== Given problem A ==
In the entries below, repeat word for word the lines beginning with the line containing "At what coordinates should I click to accomplish: Click into" and continuing through the line containing "[x=223, y=104]".

However her daughter Strateira II (who might have been Barsine or her sister) did marry him but had no children with him.
He had 1 known son from Roxana, that's all. That's in part why his empire was so easily taken apart by his diadochi.
So I don't know why, except for drama) they went for that version nor why the professor corroborate it when it's the least likely."
Yes, this quoted bit suffers from some mix-ups. I’ve not seen the full post, although I have read a few others with similar misunderstandings. Most of these seem to arise from reading (bad) online potted entries about Statiera and/or Alexander. At least go for Heckel’s Who’s Who in the Age of Alexander the Great or The Oxford Classical Dictionary. Anyway, apologies if the below sounds overly critical. It’s obviously not personal. I’m just cutting through the confusion.

[Rows showing where targets appear]
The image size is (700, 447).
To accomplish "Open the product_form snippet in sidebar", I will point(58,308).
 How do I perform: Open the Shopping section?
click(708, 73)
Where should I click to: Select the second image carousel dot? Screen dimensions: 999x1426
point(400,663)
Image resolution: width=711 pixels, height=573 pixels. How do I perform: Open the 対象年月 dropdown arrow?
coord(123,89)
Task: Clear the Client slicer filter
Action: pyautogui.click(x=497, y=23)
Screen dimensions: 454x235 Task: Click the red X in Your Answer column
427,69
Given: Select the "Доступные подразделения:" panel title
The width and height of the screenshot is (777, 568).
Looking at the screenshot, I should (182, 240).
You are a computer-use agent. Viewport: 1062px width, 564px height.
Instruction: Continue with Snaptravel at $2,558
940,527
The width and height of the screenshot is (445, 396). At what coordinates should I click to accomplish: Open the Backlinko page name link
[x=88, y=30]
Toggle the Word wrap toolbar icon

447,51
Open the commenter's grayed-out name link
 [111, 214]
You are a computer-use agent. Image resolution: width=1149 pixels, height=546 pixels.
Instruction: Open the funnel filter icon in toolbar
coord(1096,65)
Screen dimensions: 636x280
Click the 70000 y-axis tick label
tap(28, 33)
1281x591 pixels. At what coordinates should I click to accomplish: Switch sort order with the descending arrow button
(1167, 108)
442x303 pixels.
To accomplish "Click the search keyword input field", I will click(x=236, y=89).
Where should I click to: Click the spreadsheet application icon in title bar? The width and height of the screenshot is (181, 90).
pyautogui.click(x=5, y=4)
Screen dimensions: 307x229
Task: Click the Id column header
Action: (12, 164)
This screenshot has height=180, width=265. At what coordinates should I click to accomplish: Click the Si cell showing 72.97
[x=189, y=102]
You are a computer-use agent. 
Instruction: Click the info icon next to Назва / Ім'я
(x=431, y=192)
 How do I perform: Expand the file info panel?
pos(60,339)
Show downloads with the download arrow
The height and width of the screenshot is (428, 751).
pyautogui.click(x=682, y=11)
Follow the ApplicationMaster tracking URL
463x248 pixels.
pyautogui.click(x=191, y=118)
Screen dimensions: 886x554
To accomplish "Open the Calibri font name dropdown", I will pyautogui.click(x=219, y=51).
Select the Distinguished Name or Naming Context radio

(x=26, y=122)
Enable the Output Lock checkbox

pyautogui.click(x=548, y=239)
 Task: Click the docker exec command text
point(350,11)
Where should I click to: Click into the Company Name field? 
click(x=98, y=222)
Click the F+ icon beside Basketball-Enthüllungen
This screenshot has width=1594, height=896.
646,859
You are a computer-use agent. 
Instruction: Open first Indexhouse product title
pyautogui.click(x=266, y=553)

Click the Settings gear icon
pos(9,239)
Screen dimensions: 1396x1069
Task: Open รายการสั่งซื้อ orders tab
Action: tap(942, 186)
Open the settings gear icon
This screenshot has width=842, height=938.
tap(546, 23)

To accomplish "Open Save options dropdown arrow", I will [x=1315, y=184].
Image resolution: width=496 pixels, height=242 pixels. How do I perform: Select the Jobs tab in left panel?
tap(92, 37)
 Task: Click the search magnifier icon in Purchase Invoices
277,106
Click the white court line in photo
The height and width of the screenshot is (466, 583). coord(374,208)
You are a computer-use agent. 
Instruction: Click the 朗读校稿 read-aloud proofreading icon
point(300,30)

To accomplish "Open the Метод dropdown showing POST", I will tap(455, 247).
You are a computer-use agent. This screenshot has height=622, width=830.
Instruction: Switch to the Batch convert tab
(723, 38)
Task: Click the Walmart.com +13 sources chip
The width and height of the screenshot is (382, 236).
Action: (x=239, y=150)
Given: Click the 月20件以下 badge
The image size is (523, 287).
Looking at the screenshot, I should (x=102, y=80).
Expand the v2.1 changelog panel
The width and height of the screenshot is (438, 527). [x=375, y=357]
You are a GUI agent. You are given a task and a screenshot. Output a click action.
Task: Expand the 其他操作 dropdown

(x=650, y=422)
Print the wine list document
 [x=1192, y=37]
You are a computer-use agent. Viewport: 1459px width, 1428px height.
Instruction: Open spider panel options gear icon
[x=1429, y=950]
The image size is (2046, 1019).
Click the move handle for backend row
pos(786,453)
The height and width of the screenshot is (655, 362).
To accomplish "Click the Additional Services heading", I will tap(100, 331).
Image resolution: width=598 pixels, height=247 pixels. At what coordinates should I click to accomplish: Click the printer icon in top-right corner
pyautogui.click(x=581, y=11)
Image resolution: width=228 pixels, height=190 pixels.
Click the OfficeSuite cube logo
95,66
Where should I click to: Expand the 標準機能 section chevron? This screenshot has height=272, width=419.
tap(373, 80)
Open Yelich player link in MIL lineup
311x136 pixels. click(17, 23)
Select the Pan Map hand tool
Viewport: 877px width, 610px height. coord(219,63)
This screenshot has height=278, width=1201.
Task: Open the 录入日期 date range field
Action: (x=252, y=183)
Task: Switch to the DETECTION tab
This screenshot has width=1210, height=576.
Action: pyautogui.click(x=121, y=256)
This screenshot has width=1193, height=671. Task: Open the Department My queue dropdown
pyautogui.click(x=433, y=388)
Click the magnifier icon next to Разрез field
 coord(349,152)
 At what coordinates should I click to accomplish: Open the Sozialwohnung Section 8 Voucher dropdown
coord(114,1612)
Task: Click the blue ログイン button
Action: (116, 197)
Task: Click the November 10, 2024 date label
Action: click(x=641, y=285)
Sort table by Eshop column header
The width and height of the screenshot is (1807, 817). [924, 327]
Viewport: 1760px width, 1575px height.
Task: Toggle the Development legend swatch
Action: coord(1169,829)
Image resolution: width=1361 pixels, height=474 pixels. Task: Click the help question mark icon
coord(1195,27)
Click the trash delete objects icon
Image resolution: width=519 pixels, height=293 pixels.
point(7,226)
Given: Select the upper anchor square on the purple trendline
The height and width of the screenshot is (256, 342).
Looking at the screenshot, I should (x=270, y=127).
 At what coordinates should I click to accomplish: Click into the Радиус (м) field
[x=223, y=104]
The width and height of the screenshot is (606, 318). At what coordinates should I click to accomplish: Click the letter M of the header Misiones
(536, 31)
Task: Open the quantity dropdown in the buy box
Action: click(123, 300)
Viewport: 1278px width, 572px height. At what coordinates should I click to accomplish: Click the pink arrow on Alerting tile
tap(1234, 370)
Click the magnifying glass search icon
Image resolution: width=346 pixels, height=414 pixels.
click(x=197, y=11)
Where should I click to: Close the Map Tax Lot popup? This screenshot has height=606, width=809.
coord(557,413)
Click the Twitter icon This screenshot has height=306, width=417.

== Given problem B ==
From the passage on Alexander the Great above, reproduce word for word the portion beginning with "However her daughter" and running through "through the confusion.".

== Correct answer A ==
 At what coordinates should I click to accomplish: Click into the Радиус (м) field
[x=223, y=104]

== Correct answer B ==
However her daughter Strateira II (who might have been Barsine or her sister) did marry him but had no children with him.
He had 1 known son from Roxana, that's all. That's in part why his empire was so easily taken apart by his diadochi.
So I don't know why, except for drama) they went for that version nor why the professor corroborate it when it's the least likely."
Yes, this quoted bit suffers from some mix-ups. I’ve not seen the full post, although I have read a few others with similar misunderstandings. Most of these seem to arise from reading (bad) online potted entries about Statiera and/or Alexander. At least go for Heckel’s Who’s Who in the Age of Alexander the Great or The Oxford Classical Dictionary. Anyway, apologies if the below sounds overly critical. It’s obviously not personal. I’m just cutting through the confusion.